The world woke up Tuesday morning to find civil engineers dominating the news cycle. The topic topping everyone’s feeds? Infrastructure.
ASCE released its 2025 Report Card for America’s Infrastructure March 25 with a Solutions Summit event in Washington, D.C. The cumulative grade point average for America’s infrastructure was a C, the highest mark since ASCE started releasing report cards in 1998.
And the news traveled fast.
New York Times. CNN. CBS News. Associated Press. Politico.
Each published prominent content pieces early Tuesday morning, highlighting the infrastructure report card for a mass audience.
“I think it's so important,” said Darren Olson, chair of the Committee on America’s Infrastructure, which develops the report card. “The message that we have resonates with everybody. It resonates with our elected officials, it resonates with business owners, it resonates with American families. When we invest in infrastructure, it helps all of us.
“And to see that message go out across such large platforms, it’s so rewarding, knowing what that kind of communication will do.”
ASCE publishes the report every four years, assigning grades to U.S. infrastructure overall and 18 individual infrastructure sectors. The 2021 report card graded America’s infrastructure with a C-.
“We have seen the difference investment can make in improving infrastructure,” said 2025 President Feniosky A. Peña-Mora. “And while this grade showcases that investment leads to direct results, the job is not yet done.
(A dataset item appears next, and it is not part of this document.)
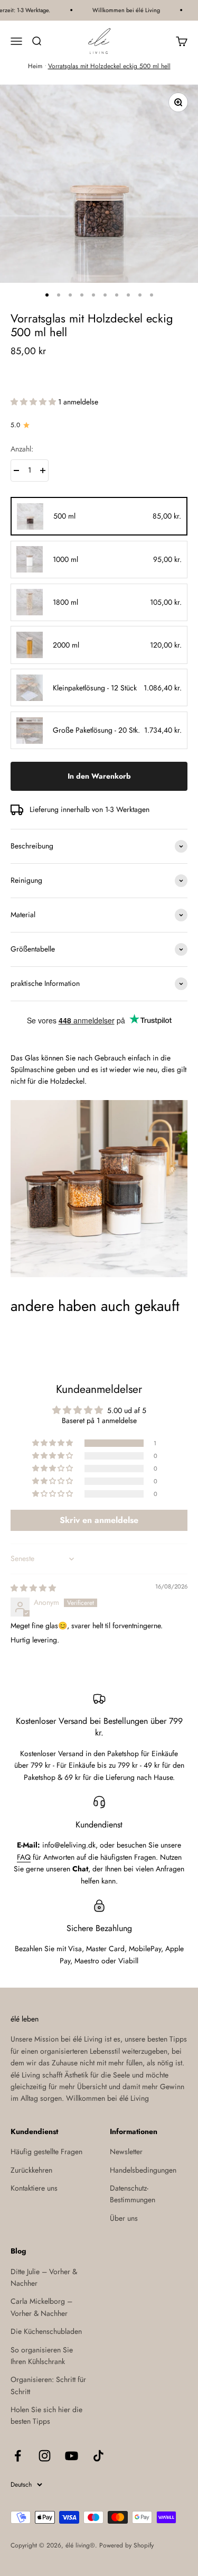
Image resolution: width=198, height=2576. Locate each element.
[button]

As the report card makes clear, there is still a great need for sustained investments. Delaying upgrades to our nation’s roads, bridges, transit, and utilities will cost families and businesses time and money, in addition to creating unsafe yet often avoidable situations.”
Of course, driving the conversation around infrastructure investment is an essential first step, but it is only the first step.
Finding solutions that will improve upon America’s infrastructure C grade is the continued mission of the ASCE advocacy efforts – hence Tuesday’s Solutions Summit.
The summit convened leaders from around the infrastructure space – civil engineers, elected officials, executives, and financial advisers, among others. The panel discussions and talks ranged from future innovations to specific sector needs.
“Public works stuff tends to be very bipartisan,” said Sen. Sheldon Whitehouse of Rhode Island, ranking member of the Senate Committee on Environment and Public Works, at the Solutions Summit.
“And (Committee Chair) Sen. Shelley Moore Capito and I are discussing how to make progress with both water and highway bills that we have coming up to expand on the progress that your report card has indicated. I’m eager to do that. We clearly need more investment in infrastructure. You kind of can’t go wrong with that. And to do it in a bipartisan fashion is the right way to go.”
The summit looked more deeply into some of the challenges that must be addressed to improve infrastructure. Rep. Sam Graves (Missouri), chair of the House Committee on Transportation and Infrastructure, spoke at the summit and pointed at the need to eliminate red tape.
“Permit reform – we absolutely have to have it,” Graves said. “And the appetite is there in both the House and the Senate, on both sides of the aisle. One of the things we’re seeing with the IIJA (Infrastructure Investment and Jobs Act) is it’s taking forever to move a lot of that money that is sitting out there for a lot of these projects. … There’s going to be a huge permitting reform push to streamline those projects.”
Ultimately, ASCE’s overarching advocating concern is sustained investment. The report card and last year’s ASCE Bridging the Gap study finds a $3.7 trillion investment gap for America’s infrastructure if current funding levels continue.
“It’s important to continue to invest because that investment actually brings prosperity to the United States,” Peña-Mora said. “It brings manufacturing, it brings jobs back home. It supports our safety and security.
“And that investment supports our communities.”